Middle school educators, by and large, hold the same view on this issue: Our students are developmentally ready to take on more responsibility, and our schools’ design should reflect that. Middle school is about more than reading, writing and arithmetic; it’s about preparing students to demonstrate more mature behavior.
Get them moving
One of the most concrete ways schools can help prepare middle school students is in how they manage class transitions. The best instructional models are where students — not teachers — move between classes. This is not simply a logistical preference; it is rooted in developmental science. When students navigate their own schedule, find their classrooms and manage their time between periods, they build executive functioning skills, a sense of independence and the self-regulation they will need in high school and beyond.
The alternative — keeping middle schoolers seated while teachers rotate to them — sends the wrong message.

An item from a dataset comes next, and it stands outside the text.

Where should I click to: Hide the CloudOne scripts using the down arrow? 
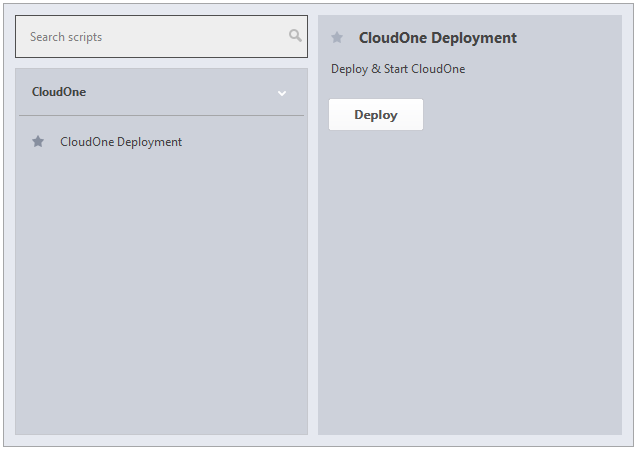(x=282, y=93)
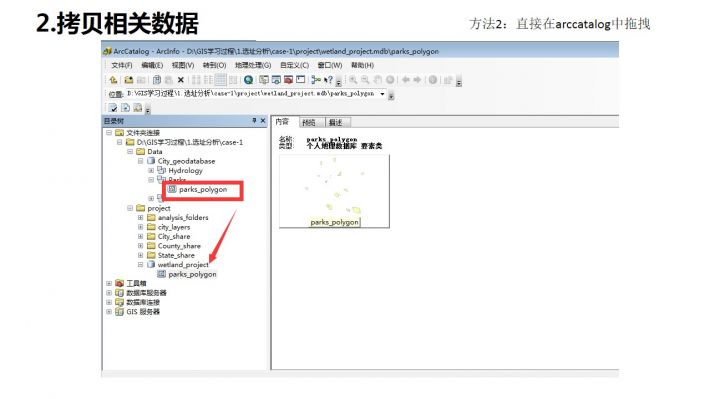Switch to the Details view icon
The height and width of the screenshot is (399, 710).
(220, 80)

It treats 11- to 14-year-olds like young children at a moment when they are actively growing out of that phase. Supporting students in making independent transitions is a small but meaningful way in which schools can honor where their students are developmentally.
All too often, behavior and discipline are the reasons given for why middle schoolers do not transition — as if keeping students in the same room all day will alleviate those issues. It won’t. Not allowing adolescents to establish independence only exacerbates behavioral problems.
Sports also spur growth
The independence students can build through participation in sports is another avenue often lacking in our middle schools. Access to organized athletic programs through the Public Schools Athletic League (PSAL) has been out of reach, with PSAL programming centered on high school students.
Expanding PSAL sports to the middle school level across all five boroughs would meet students at exactly the right moment. Early adolescence is a time when young people are searching for belonging, testing their limits and figuring out who they are. Organized sports provide a structured, supportive environment where those questions can be explored in healthy ways. Research consistently shows that participation in athletics improves not just physical health, but mental well-being, academic performance, and social development — all of which are especially critical during the ever important middle school years.
The bigger picture
While not directly related, both sports participation and class transitioning point to the same underlying truth: Middle school students are not little kids anymore, and they should not be treated as such. They are capable of getting themselves to class. They are ready to compete, collaborate and commit to something they care about. What they need most is not tighter supervision but the right opportunities and support to practice becoming the more independent, confident people they are already working hard to become. Handing them the reins isn’t just good pedagogy; it’s the exact vote of confidence they need to rise to the occasion.